Broadcasters in this Muslim-majority nation have refused to play lines in the hit song that encourage public acceptance of gays, claiming Thursday
they are being cautious because the government forbids offensive content.
Malaysians who tune in to popular stations hear edited versions of “Born This Way” that use indecipherable garble to replace the lyrics: “No matter gay, straight or bi, lesbian, transgendered life, I’m on the right track, baby.”
AMP Radio Networks, Malaysia’s top private radio operator, said the precaution was due to government restrictions against songs that might violate “good taste or decency or (are) offensive to public feeling.”
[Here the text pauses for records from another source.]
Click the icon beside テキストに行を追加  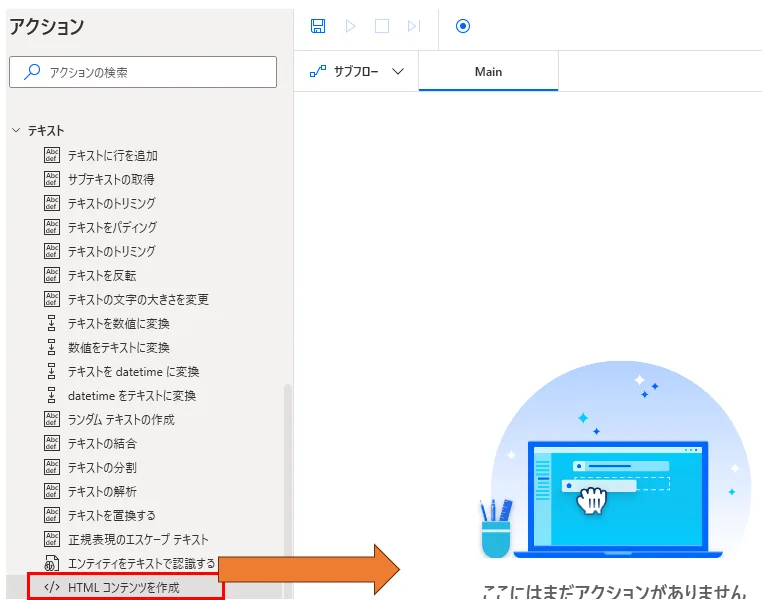(x=52, y=155)
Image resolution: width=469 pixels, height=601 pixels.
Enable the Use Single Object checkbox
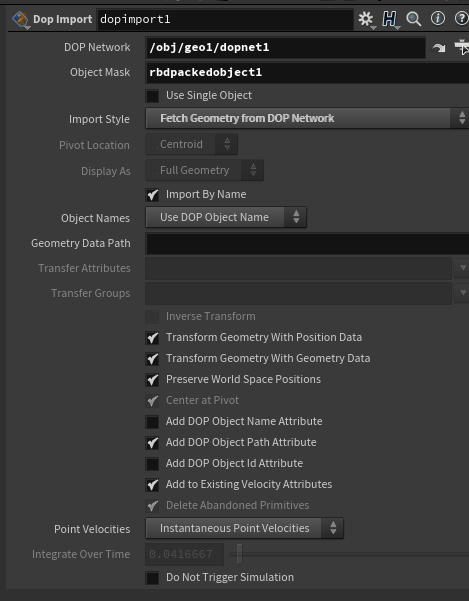click(152, 96)
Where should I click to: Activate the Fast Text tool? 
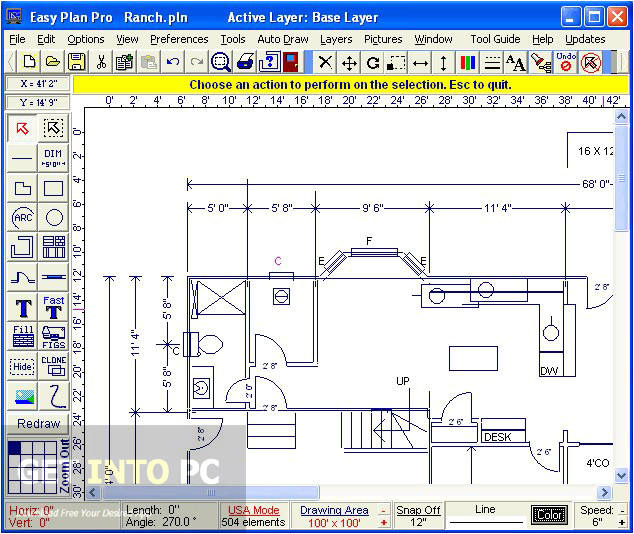(53, 306)
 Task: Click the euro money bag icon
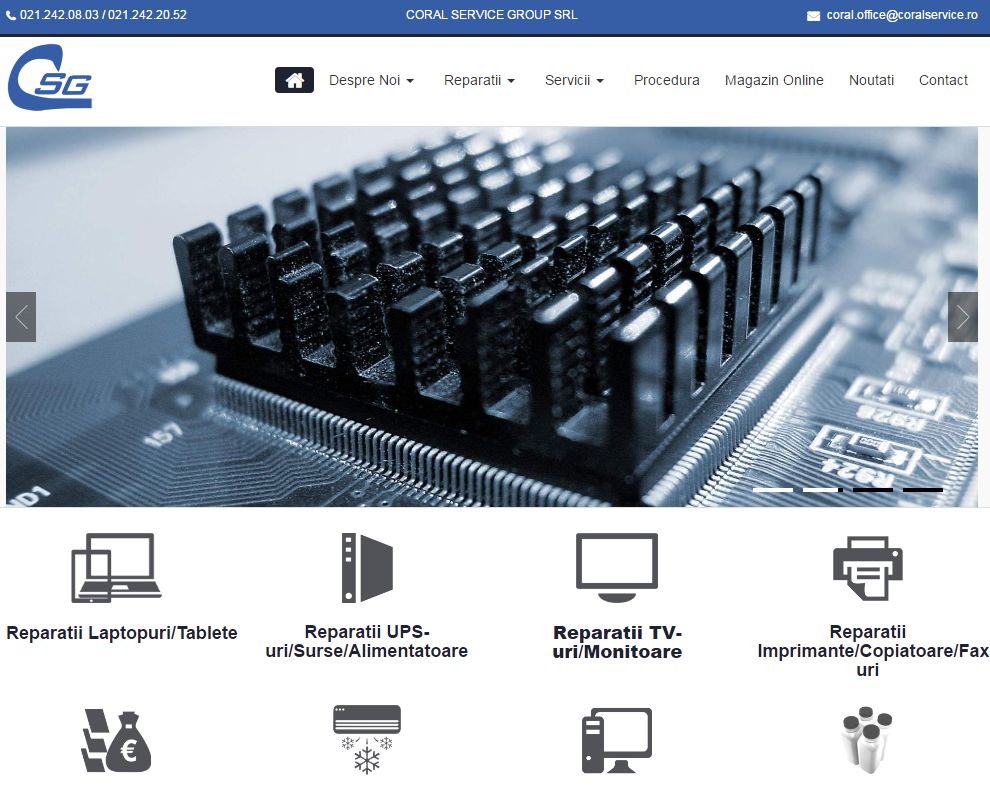click(115, 740)
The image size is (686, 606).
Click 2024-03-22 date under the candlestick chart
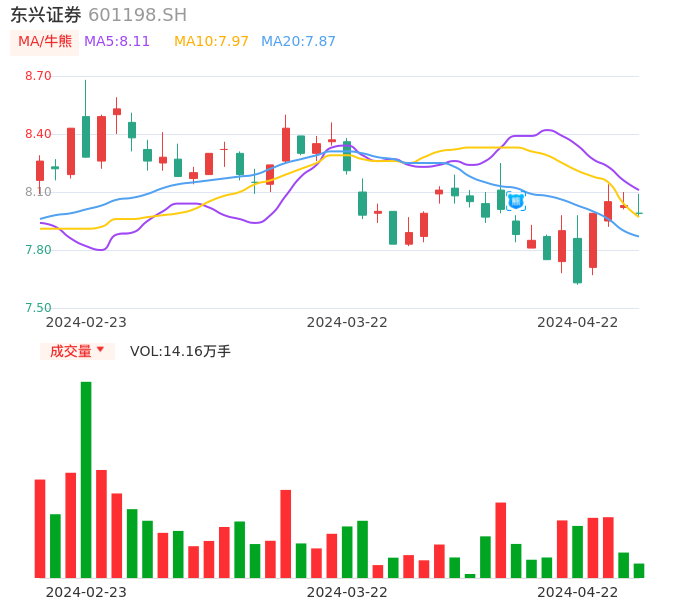(347, 322)
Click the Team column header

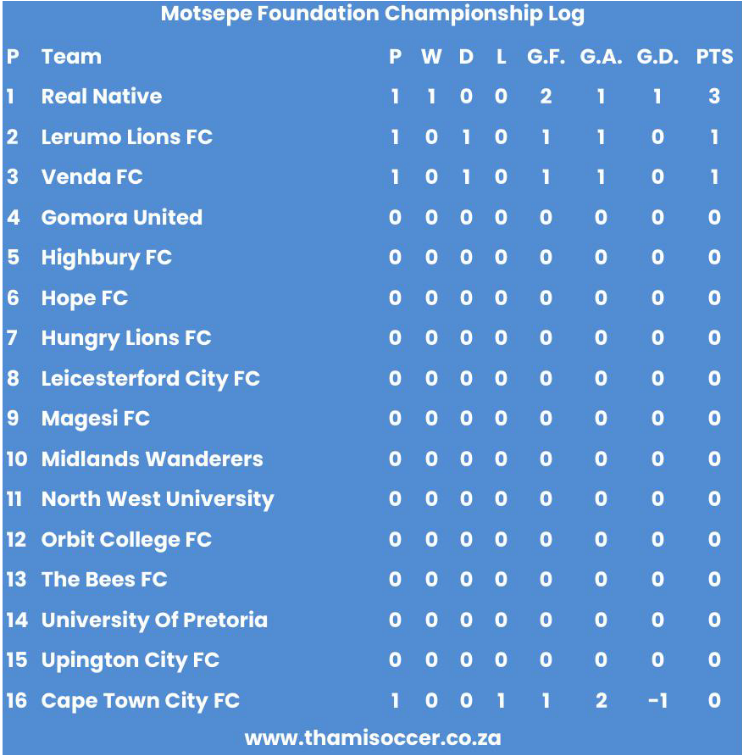click(x=71, y=57)
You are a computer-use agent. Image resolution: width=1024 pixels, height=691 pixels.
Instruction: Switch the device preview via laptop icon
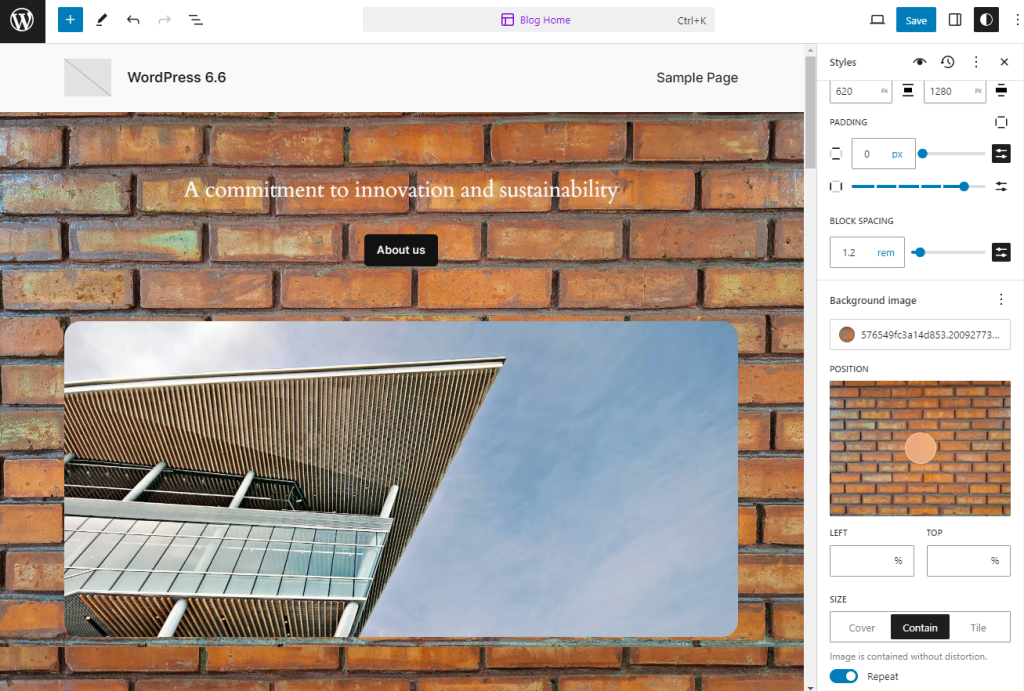click(x=877, y=20)
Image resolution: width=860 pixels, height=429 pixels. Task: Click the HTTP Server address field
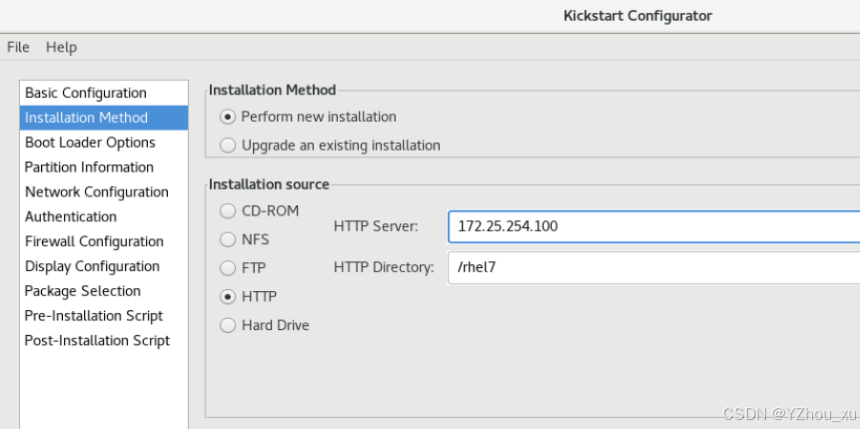tap(652, 226)
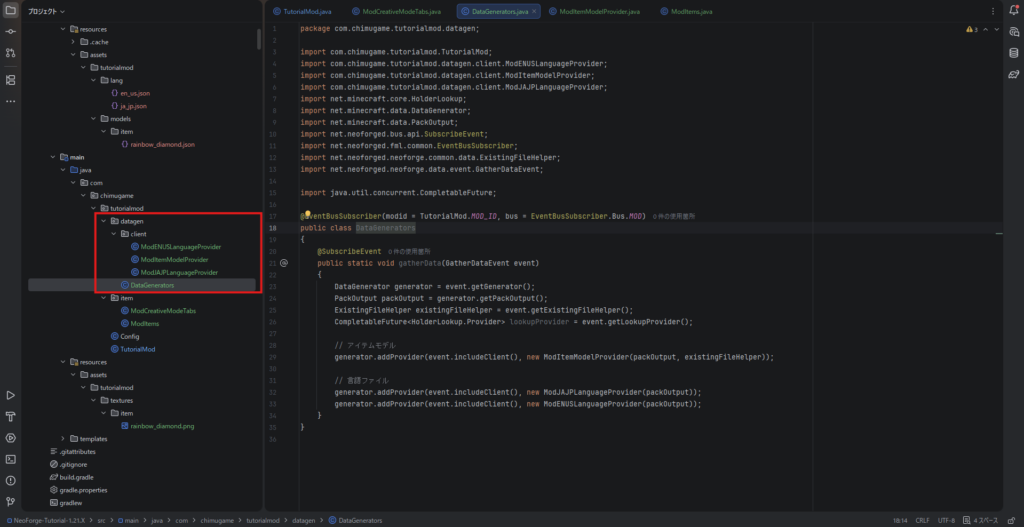Open the Build hammer tool window
This screenshot has width=1024, height=527.
tap(11, 417)
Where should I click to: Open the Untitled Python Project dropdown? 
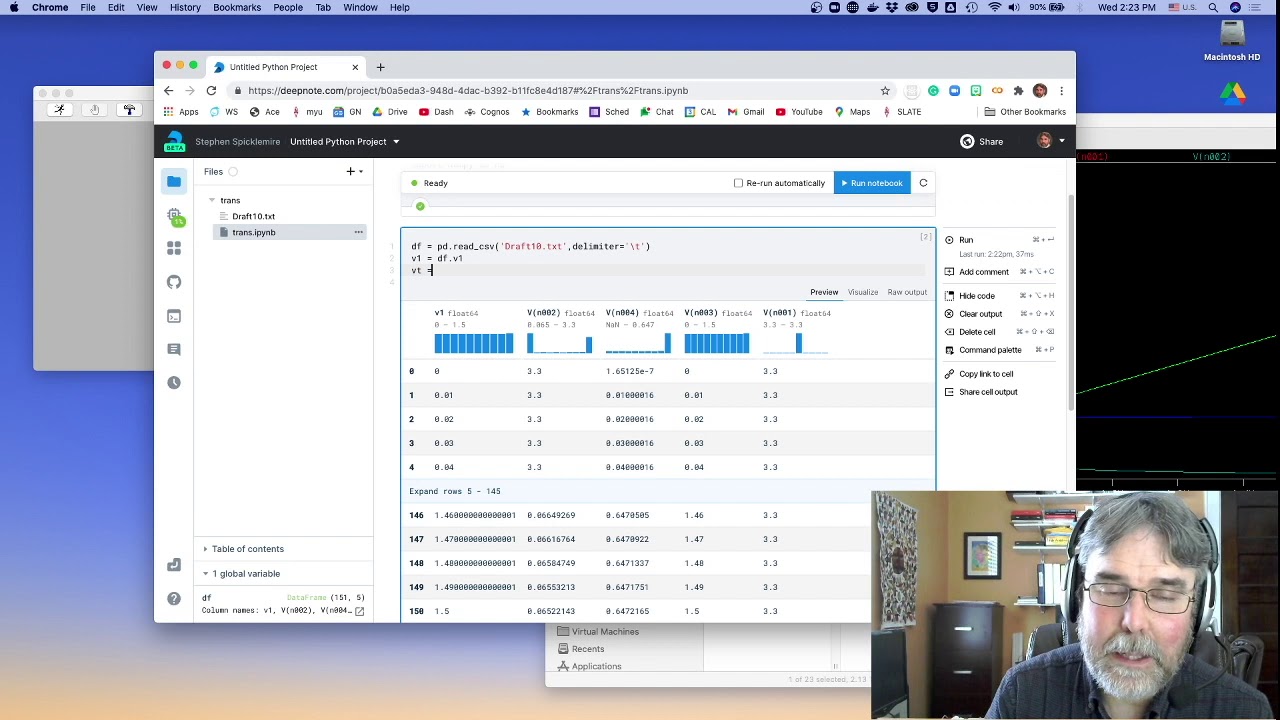coord(345,142)
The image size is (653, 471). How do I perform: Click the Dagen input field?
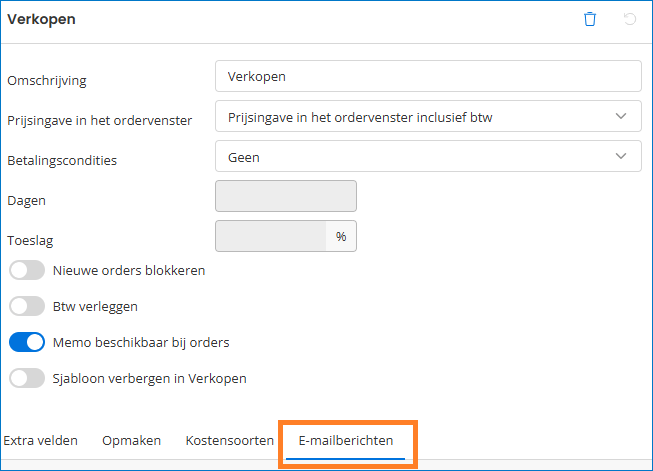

“The particular lyrics in ‘Born This Way’ may be considered as offensive when viewed against Malaysia’s social and religious observances,” the company said in a statement to The Associated Press. “The issue of being gay, lesbian or (bisexual) is still considered as a ‘taboo’ by general Malaysians.”
Broadcasters can face fines up of to 50,000 ringgit ($16,000) and other penalties for breaking the rules. AMP Radio Networks runs eight radio channels, including Malaysia’s No. 1 English-language station, Hitz.fm, which has an estimated 1.5 million listeners.
Malaysian gay rights activist Pang Khee Teik criticized the broadcasters’ decision, saying the media should be “a platform for marginalized voices and create understanding — not perpetuate ignorance and hate.”
“Lady Gaga was attempting to address this very thing in her song. How dare they play that song and cut out its shining heart,” said Pang, the co-founder of Sexuality Independence, a Malaysian anti-discrimination arts movement. “We just want the same thing as everyone else: to love, be loved and have our songs played on the radio.”
Lady Gaga, who is highly outspoken about gay rights, should consider protesting the decision by asking Malaysian stations not to air her songs at all, Pang said.
Gay Malaysians have tried to press for greater acceptance in recent years, saying discrimination persists.
The Sexuality Independence group last year posted a Youtube clip of a young gay Muslim who defended his sexuality, but it removed the video after anonymous viewers made online death threats against him. Government religious authorities accused the man of insulting Islam, though no official action was taken.